Dataset START
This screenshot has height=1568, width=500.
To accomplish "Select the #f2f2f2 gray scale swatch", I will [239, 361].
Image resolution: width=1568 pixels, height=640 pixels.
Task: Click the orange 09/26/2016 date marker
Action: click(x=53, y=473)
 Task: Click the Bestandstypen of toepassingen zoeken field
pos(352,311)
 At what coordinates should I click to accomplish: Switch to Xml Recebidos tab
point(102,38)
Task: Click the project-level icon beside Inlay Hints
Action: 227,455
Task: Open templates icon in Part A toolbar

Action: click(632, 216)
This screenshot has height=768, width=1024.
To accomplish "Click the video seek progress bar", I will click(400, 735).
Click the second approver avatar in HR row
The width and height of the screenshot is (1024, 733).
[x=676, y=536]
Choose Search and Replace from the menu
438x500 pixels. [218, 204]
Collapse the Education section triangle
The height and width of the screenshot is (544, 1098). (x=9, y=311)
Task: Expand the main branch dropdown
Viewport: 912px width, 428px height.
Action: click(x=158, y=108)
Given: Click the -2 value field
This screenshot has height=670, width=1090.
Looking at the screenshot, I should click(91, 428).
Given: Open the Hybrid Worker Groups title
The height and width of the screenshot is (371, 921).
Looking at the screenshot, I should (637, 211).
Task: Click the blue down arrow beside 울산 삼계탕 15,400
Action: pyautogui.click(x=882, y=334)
Dataset END
* What to do *
Wherever the word "Given" appears in the records above, copy that line.

* Reply to the task *
Given: Click the -2 value field
Given: Open the Hybrid Worker Groups title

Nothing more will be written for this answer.